ヒカリとユウキは顔を見合せ、音がしたと思われる玄関を向いた。
「…あの…、どなたですかぁ〜…?」
むきかけのミカンを両手で握ったままヒカリが恐る恐る尋ねると
「…ヒカ…、リ…いい…?…ちょっと…、」
と あまり大きくない、青年の声が聞こえた。
「!!魔法使い!!?」
ユウキはクラッカーを片していたホウキを両手で持って、構えの態勢についた。
「もーお兄ちゃん…!今、行きますぅ〜!! いってくるねぇっ」
声の主は、兄の言った通りだとヒカリも思ったので、身を乗り出して答え、ミカンを置きながら小さく兄に告げて玄関へ向かった。
ドアノブを回せば、カチャリと音がして、立て付けの悪いそれを体でぐっと押してドアを開けた。

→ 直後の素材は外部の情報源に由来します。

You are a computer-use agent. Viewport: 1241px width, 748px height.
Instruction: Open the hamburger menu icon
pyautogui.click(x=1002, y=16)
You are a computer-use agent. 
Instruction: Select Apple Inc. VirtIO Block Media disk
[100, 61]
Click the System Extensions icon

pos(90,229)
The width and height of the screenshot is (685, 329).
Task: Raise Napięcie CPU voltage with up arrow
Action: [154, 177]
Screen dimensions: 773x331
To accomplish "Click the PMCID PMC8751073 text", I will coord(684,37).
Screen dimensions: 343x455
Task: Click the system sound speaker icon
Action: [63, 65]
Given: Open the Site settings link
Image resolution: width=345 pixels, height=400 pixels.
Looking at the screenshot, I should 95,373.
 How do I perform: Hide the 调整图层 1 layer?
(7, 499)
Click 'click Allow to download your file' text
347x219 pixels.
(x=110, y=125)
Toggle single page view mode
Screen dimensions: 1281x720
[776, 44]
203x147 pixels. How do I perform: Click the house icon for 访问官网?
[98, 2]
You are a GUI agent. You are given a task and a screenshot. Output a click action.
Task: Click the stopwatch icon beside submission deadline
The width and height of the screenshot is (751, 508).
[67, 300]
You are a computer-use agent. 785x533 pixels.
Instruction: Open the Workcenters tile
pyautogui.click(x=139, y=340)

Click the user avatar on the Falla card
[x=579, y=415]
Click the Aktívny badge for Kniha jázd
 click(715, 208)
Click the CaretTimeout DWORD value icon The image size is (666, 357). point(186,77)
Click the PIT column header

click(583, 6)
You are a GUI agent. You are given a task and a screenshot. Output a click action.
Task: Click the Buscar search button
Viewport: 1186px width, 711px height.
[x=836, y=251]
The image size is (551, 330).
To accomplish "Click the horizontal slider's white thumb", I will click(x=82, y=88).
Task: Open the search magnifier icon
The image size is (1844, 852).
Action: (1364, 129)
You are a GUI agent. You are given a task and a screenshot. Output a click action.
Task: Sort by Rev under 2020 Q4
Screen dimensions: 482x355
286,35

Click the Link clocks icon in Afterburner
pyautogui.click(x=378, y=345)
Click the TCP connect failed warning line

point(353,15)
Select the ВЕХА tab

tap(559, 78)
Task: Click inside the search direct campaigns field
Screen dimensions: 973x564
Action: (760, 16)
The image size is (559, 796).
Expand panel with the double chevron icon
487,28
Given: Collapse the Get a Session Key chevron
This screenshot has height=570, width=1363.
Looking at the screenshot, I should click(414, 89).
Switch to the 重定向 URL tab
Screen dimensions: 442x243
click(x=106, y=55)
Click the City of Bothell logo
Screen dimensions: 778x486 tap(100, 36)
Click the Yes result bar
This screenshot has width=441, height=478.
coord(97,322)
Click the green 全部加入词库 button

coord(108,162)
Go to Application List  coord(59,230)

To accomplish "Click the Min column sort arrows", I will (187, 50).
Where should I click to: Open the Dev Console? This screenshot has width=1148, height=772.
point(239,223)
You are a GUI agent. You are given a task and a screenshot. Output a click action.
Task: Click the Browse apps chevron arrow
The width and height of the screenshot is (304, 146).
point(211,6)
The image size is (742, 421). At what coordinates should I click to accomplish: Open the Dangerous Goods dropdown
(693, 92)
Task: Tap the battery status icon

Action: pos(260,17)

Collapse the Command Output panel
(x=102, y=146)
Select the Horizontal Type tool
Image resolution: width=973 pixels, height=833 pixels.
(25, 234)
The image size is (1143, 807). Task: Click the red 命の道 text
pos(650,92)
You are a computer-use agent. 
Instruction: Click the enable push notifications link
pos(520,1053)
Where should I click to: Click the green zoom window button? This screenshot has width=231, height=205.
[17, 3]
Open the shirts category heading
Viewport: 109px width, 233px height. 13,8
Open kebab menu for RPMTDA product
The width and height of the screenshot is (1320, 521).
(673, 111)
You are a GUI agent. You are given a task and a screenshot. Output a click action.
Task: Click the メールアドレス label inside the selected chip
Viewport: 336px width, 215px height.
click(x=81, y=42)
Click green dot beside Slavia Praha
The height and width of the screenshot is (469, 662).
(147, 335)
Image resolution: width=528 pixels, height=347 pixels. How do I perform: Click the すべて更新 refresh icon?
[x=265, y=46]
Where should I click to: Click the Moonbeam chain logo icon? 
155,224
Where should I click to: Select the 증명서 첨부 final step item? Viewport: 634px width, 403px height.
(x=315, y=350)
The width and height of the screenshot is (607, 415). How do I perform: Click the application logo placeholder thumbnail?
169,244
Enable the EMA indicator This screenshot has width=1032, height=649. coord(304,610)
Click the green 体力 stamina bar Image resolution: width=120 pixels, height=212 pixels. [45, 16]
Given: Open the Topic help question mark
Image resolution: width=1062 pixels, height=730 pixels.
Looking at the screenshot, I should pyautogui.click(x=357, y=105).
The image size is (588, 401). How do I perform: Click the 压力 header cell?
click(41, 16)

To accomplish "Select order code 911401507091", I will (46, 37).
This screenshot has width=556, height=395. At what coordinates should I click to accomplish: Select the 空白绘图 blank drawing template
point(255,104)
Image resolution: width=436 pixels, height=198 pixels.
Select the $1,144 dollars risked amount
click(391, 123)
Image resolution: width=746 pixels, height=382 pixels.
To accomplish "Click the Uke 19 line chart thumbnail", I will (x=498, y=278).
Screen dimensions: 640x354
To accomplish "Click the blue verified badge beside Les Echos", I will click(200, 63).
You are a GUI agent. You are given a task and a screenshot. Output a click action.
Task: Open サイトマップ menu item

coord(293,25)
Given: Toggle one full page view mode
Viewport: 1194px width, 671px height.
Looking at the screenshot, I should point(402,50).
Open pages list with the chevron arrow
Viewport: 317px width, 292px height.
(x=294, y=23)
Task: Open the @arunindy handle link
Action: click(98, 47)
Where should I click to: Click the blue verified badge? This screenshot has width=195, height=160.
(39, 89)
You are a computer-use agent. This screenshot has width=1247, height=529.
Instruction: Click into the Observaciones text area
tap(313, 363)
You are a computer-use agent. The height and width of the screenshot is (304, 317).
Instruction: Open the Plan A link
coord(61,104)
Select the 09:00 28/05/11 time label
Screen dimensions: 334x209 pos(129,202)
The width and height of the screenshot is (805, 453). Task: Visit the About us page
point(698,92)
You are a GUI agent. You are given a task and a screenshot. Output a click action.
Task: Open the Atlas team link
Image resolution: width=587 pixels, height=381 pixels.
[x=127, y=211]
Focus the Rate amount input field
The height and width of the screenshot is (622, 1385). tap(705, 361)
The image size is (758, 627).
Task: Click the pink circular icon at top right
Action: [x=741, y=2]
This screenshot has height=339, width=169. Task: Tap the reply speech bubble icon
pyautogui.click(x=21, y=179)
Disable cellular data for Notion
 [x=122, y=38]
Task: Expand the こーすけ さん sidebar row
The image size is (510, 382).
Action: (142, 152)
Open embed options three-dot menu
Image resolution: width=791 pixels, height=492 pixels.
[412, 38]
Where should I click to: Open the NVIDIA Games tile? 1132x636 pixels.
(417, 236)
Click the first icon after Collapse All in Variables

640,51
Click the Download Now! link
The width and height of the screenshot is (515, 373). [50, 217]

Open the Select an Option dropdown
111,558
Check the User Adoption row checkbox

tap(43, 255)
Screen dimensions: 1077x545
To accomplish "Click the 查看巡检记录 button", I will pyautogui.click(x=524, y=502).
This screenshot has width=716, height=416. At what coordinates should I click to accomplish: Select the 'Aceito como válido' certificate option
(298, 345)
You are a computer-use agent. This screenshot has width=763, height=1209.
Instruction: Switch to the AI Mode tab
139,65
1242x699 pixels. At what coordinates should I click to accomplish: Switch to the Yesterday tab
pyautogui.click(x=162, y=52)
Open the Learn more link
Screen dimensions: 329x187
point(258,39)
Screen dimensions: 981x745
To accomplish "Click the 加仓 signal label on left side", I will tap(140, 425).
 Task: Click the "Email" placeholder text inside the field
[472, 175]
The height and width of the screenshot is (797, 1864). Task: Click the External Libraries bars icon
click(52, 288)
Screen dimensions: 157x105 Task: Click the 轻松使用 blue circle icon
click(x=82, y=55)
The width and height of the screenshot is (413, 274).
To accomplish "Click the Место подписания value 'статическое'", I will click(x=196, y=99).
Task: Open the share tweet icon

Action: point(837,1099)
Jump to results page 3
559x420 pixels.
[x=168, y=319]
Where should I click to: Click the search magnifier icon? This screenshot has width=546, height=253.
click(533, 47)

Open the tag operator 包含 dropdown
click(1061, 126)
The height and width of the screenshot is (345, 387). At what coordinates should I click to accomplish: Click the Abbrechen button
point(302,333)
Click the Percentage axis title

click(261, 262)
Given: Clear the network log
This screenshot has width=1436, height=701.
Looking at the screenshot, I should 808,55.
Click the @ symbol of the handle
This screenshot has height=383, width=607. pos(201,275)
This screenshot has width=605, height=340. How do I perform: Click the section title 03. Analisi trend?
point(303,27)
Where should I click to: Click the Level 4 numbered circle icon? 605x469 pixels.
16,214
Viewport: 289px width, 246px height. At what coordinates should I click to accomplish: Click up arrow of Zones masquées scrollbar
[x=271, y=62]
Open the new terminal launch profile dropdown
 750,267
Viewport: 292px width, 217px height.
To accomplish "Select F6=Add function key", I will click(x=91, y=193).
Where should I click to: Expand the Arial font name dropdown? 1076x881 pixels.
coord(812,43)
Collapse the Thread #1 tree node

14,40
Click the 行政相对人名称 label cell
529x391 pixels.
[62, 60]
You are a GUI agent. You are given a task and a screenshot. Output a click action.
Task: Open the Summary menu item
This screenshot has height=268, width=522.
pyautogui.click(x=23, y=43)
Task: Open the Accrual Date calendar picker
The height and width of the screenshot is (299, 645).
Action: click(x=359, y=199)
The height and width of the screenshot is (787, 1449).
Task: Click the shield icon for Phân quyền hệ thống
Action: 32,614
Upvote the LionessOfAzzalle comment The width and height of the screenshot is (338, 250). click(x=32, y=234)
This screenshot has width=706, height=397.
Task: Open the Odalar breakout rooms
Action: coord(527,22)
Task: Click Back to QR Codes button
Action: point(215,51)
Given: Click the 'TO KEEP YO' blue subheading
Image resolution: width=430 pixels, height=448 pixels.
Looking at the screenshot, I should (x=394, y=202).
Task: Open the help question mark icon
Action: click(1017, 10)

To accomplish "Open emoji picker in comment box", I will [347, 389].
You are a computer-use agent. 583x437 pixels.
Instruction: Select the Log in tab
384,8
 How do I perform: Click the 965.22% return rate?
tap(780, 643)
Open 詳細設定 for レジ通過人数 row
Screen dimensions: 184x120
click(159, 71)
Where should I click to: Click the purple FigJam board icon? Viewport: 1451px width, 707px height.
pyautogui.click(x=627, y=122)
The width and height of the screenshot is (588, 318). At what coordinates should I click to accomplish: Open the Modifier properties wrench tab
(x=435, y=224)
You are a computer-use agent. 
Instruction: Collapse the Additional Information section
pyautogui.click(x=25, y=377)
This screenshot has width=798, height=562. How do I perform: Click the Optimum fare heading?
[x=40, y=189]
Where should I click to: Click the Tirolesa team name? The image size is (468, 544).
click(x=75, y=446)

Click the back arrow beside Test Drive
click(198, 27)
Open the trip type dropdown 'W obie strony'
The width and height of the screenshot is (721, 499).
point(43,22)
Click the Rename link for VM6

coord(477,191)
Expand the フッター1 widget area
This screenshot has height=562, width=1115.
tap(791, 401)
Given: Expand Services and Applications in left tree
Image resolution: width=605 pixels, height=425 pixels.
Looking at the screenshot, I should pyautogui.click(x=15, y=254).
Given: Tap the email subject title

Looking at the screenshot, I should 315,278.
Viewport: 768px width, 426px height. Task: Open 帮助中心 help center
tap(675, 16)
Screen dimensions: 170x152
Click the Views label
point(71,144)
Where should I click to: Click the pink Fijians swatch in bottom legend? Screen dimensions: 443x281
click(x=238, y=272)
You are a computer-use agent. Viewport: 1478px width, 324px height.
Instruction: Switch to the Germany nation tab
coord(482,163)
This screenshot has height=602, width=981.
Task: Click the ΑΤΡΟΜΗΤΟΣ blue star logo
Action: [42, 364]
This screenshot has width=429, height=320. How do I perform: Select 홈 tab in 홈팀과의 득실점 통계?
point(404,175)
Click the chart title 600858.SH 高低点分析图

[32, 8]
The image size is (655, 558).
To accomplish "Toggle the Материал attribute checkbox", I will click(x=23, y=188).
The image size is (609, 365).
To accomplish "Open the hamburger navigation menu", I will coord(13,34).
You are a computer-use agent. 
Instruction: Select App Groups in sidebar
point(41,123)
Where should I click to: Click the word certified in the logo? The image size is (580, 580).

ひやりとした空気が一瞬で身を包み、思わず目をつぶって身を縮こませた。
「……ヒカリ…」
ふわり、柔らかくなった声色に目を上げれば、優しく、嬉しそうに笑う、
「魔法使いさん!」
愛しい恋人。思った通りの人物が、そこに立っていた。
ヒカリは顔を明るくさせて、ドアから体を離した。
「どうしたんですかっ??」
まだ松の内ではない…。
きっと急用に違いないのだが…、
「…うん…あの…えー…」
言いづらそうに頭をかいて、俯いてしまった。
どうしたんだろう…。恋人とはいえあの魔法使いが家を訪ねてくるくらいだから
とっても大事な話なんだろうと、真剣に次を待った。
「…どうした…って、いう…か…、」
相変わらず顔を伏せたままでいるため、彼の表情はよめない。
だけど口調が、いつもより更にゆっくり…というよりは、しどろもどろしたかんじだ。
「…ただ、」
「ただ?」
思わず聞き返した言葉の次に待っていたのは
「…1年の、最初に会うのは…ヒカリがいいなと、思って、」
おずと上げられた視線は、まっすぐ私の心を射ぬいて。
寒さに怠けていた心臓が、叩き起こされた。
真っ赤な彼に負けないくらい真っ赤になった私は
もうたまらなく彼が愛しくなって
思わず温もりに飛び付いた。
「私が最初に触ったのは、魔法使いさんですねっ!!」
a happy special day
‐何でもかんでも特別になる日‐
(…来年は…、一緒に…すごそう…年明け…。)
(!?それって…!?)
、家族として。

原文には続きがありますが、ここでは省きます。